TASK INSTRUCTIONS |
(a) Duplicate the passage of the hospital advertising article from "The medical center’s" up to and including "up health costs.".
(b) Answer these questions from the hospital advertising article:
(i) In what city is the Roberts Group Inc. based?
(ii) How much did Southeast Health spend on advertising and promotion in 2010?
(iii) In what year did Steven C. Bjelich arrive at St. Francis?
(c) In one to three sentences, give the reason Steven C. Bjelich offers in the hospital advertising article for St. Francis's marketing.

Barbara Thompson, vice president of marketing for St. Francis Medical Center in Cape Girardeau, commutes each week by commercial jet from her home in Wisconsin to southeastern Missouri.
She’s a key player in the fierce battle for market share between Cape Girardeau’s two nonprofit hospitals.
Her ad agency, the Waukesha, Wis.-based Roberts Group Inc., has a $10 million contract to deliver a battery of marketing services to St. Francis. That includes everything from TV and radio ads to newspaper and magazine ads to community events.
“Patients need to know that they have choices in health care and we need to educate them on the quality and services that we provide,” said Steven C. Bjelich, president and chief executive of St. Francis Health Care System.
St. Francis spent about $11.5 million on “advertising and promotion” in fiscal year 2011. That’s almost half of the $20 million the hospital paid to its largest contractor, McKesson Corp., a pharmaceutical distributor.
The medical center’s ad budget amounts to nearly $46,000 per licensed hospital bed a year, or $130 a day per bed.
Yet, Bjelich said advertising expenses do little to drive up health costs.
Its crosstown rival, Southeast Health, spent $2.8 million on advertising and promotion in 2010, still a sizable amount for a hospital of its size. Jim Limbaugh, Southeast Health’s executive vice president, said his hospital had chosen to spend less than its rival.
“At some point, you say, how much is enough? There’s a certain necessity to reach consumers through advertising, (but) we think that you drive business through relationships,” he said.
Bjelich said that soon after he arrived at St. Francis in 1999, he began developing a strategic plan. The hospital had a three-person marketing department. “We were way behind,” he said.

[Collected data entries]
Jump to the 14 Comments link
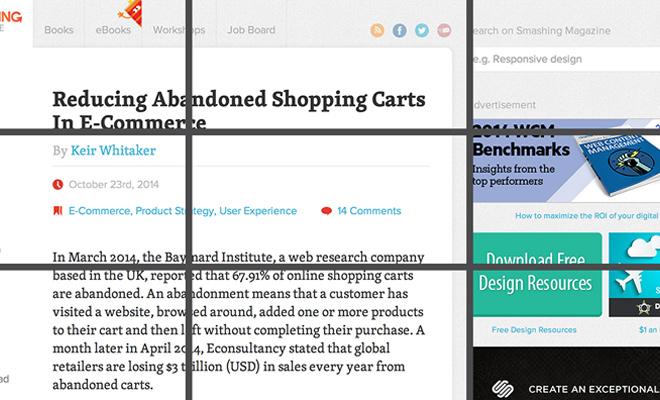Image resolution: width=660 pixels, height=400 pixels. (x=369, y=211)
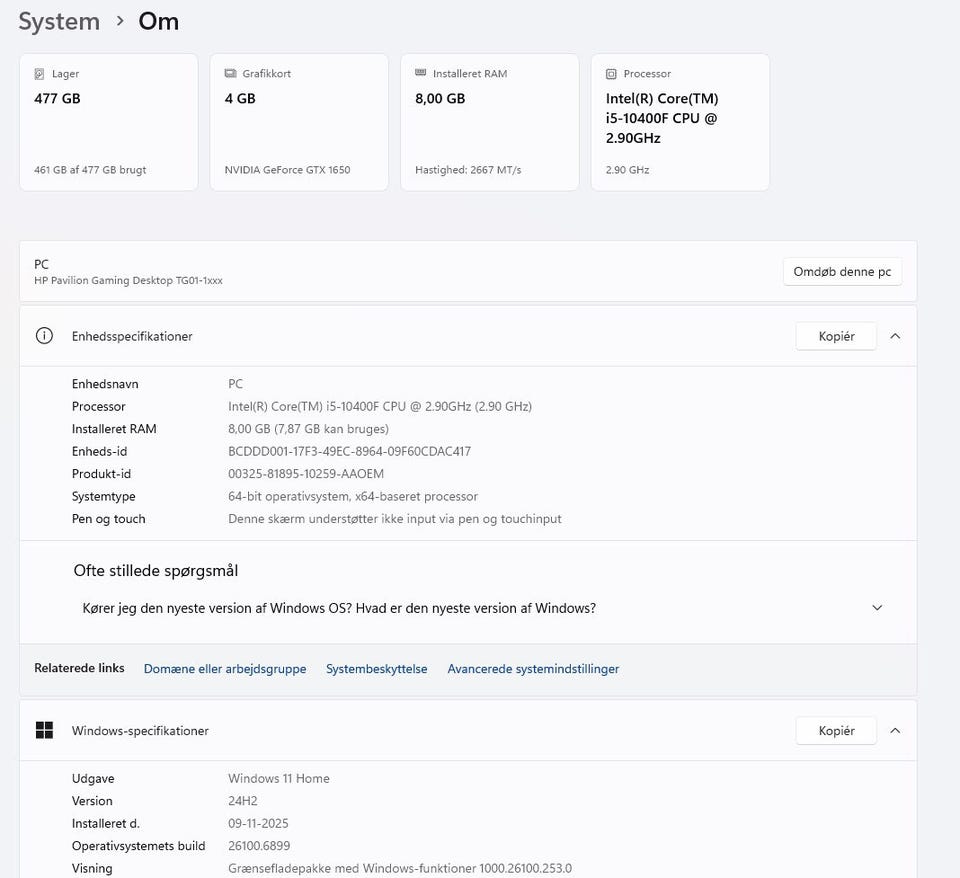Click the Lager storage icon
Image resolution: width=960 pixels, height=878 pixels.
pos(39,74)
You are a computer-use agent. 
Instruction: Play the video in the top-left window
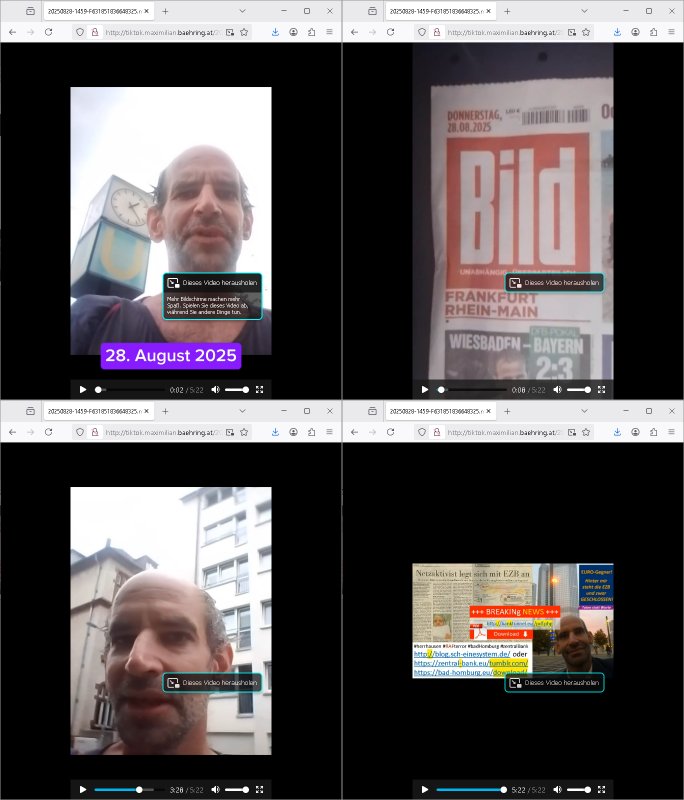point(83,389)
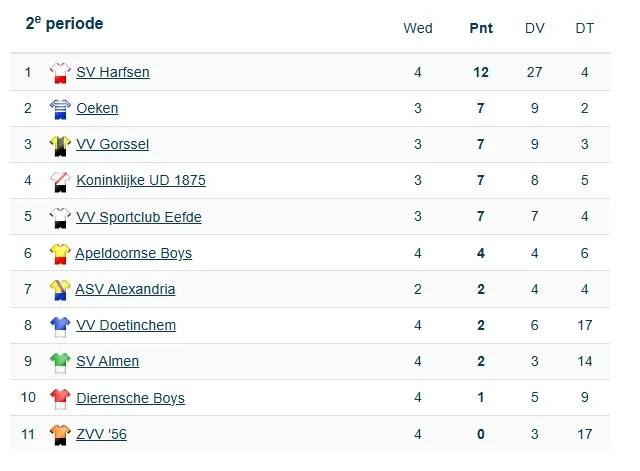Click ZVV '56's orange shirt icon
The width and height of the screenshot is (640, 471).
(x=60, y=434)
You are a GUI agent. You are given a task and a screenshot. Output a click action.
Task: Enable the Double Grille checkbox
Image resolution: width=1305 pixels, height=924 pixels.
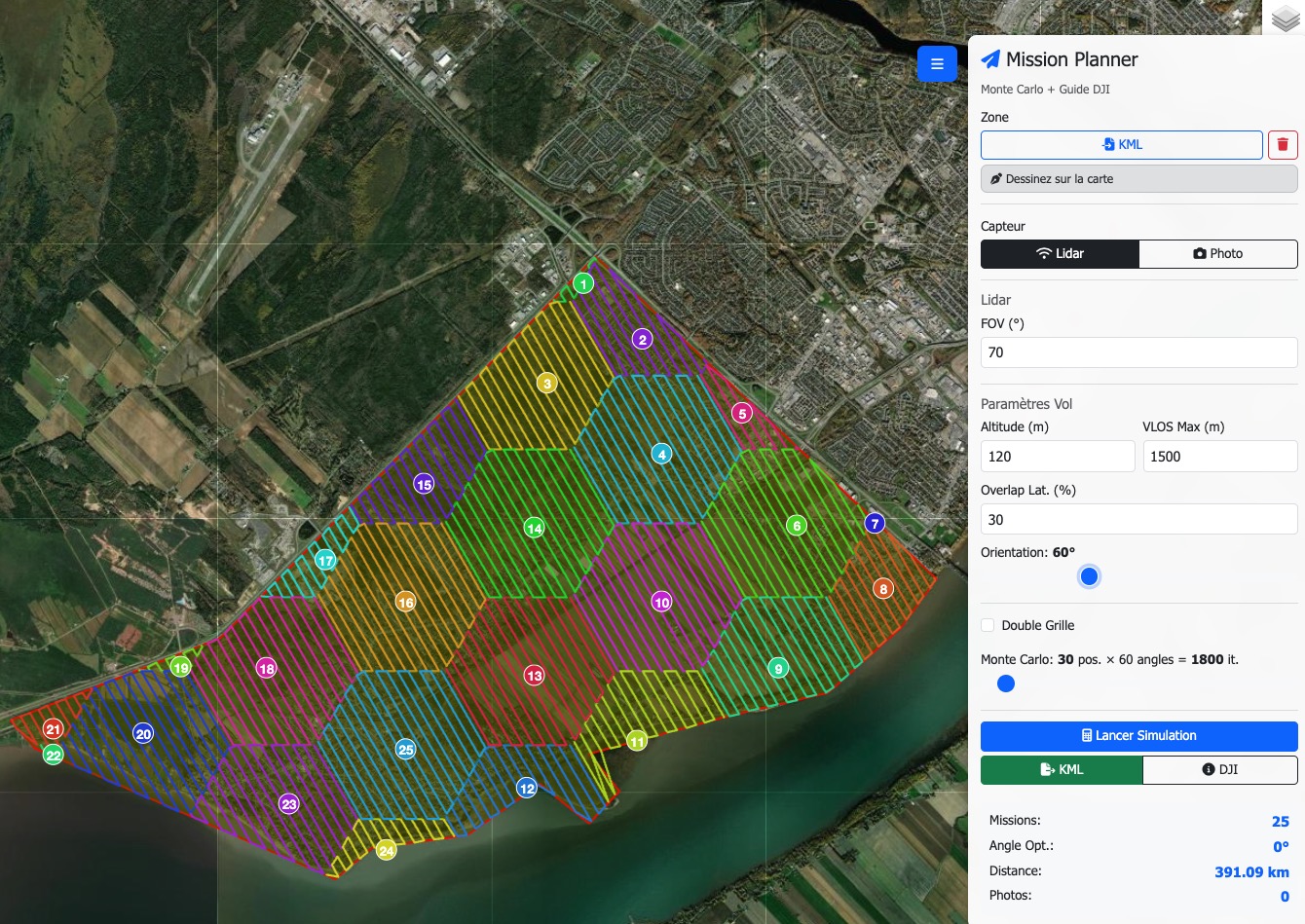(x=988, y=625)
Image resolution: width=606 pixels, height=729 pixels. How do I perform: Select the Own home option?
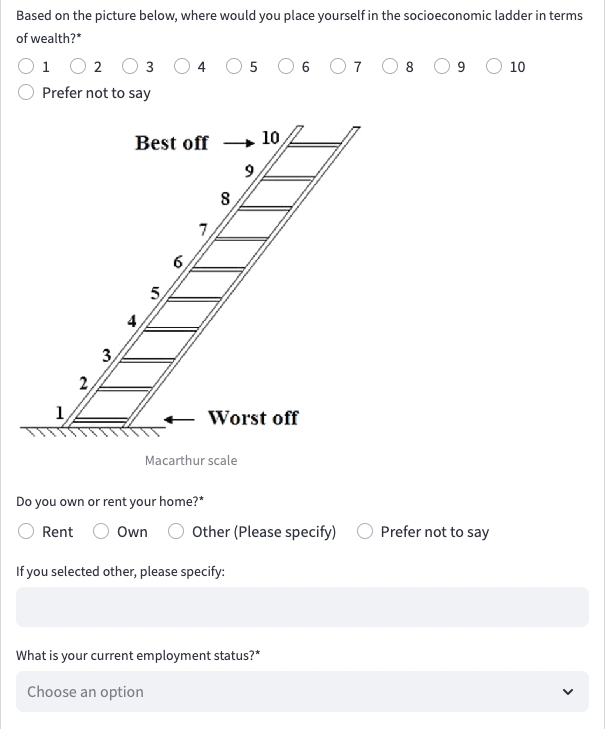click(x=102, y=532)
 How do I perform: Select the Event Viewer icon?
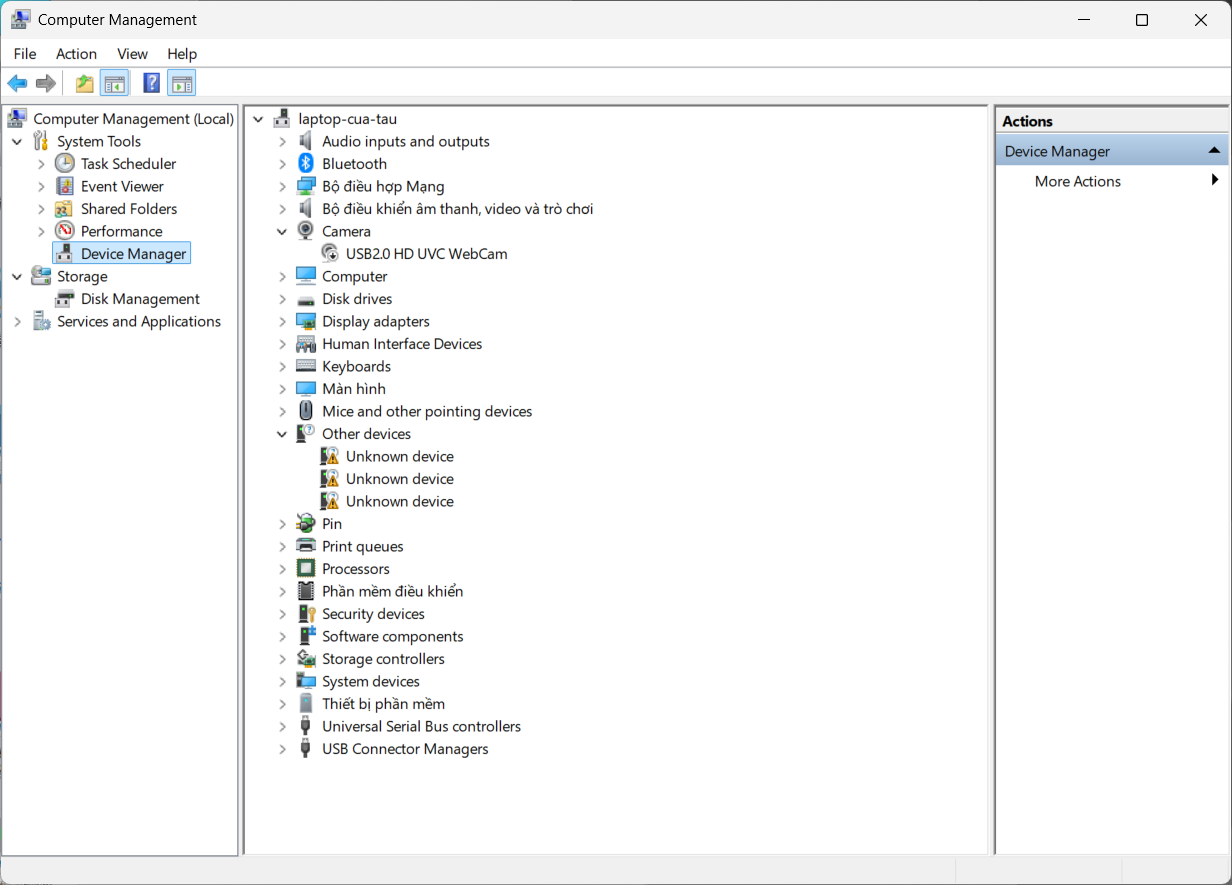(65, 186)
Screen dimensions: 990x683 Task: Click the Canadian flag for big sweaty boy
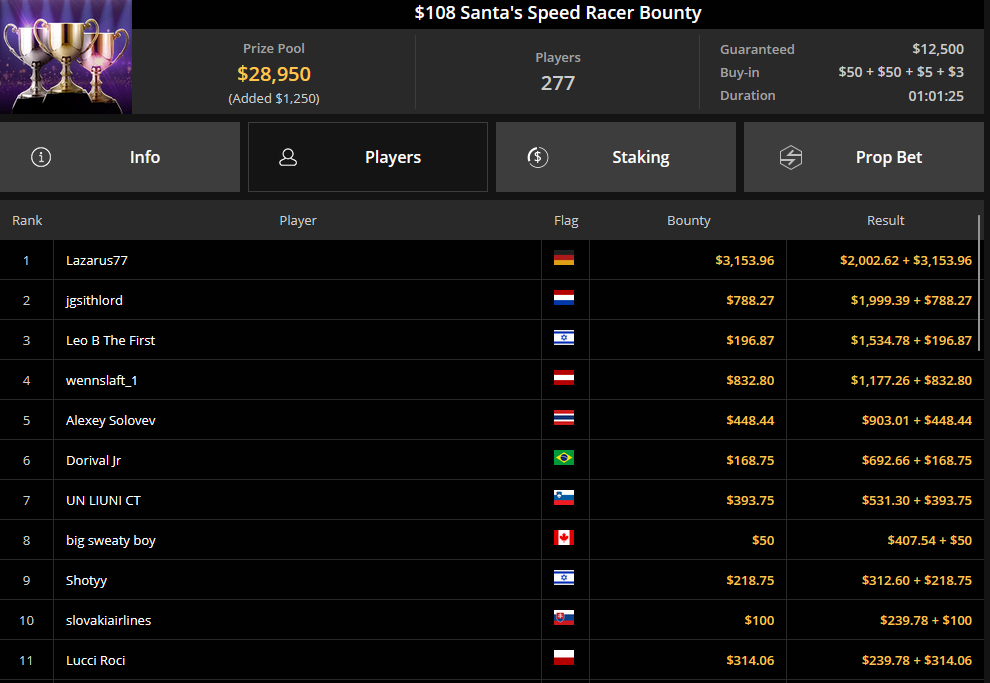[x=564, y=540]
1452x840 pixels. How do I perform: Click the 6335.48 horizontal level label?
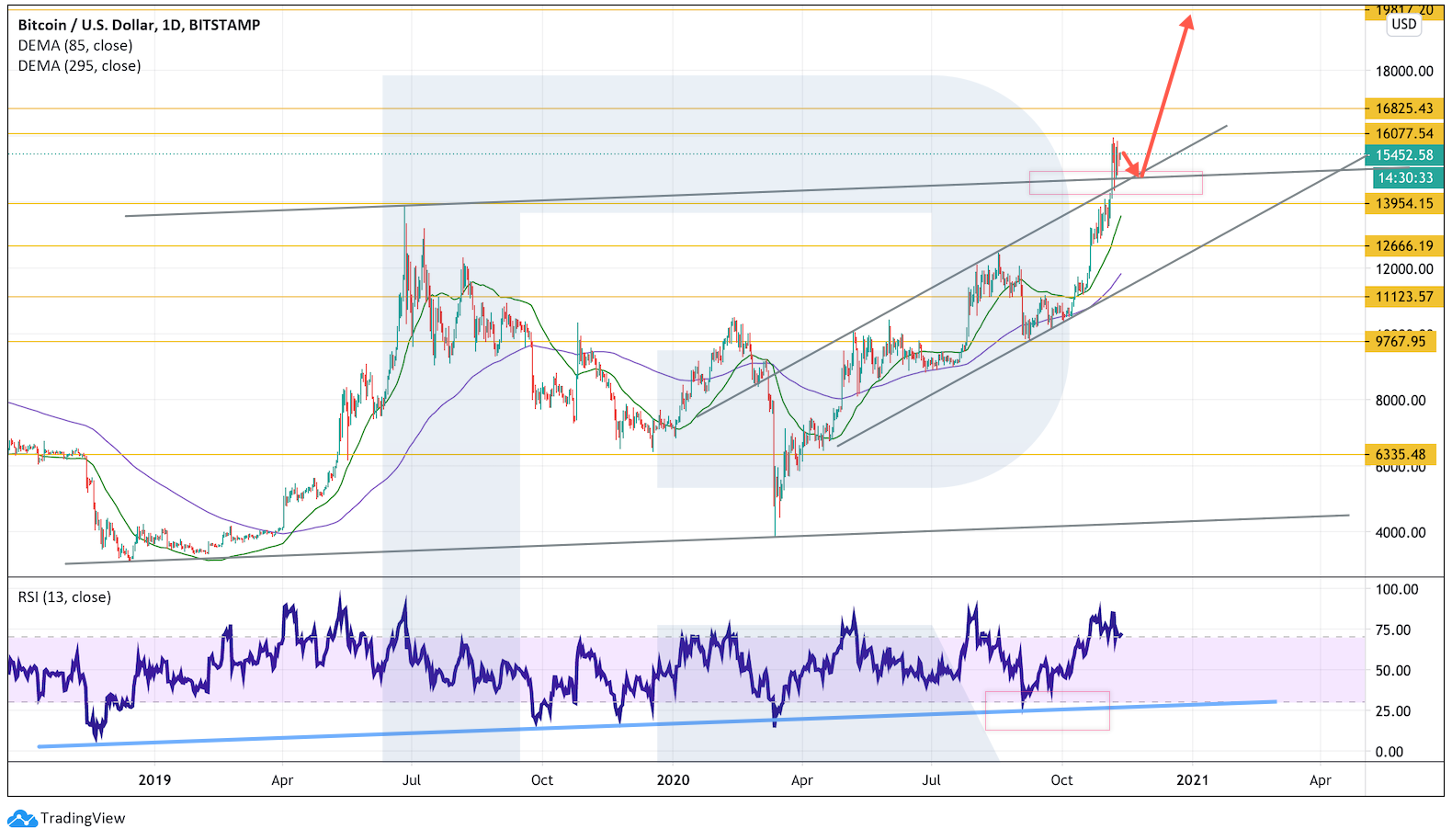pos(1400,454)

RESULTS IN ORDER |
(a)
The medical center’s ad budget amounts to nearly $46,000 per licensed hospital bed a year, or $130 a day per bed.
Yet, Bjelich said advertising expenses do little to drive up health costs.

(b)
(i) Waukesha, Wis.
(ii) $2.8 million
(iii) 1999

(c) Bjelich says patients need to know that they have choices in health care. He adds that the hospital needs to educate them on the quality and services it provides.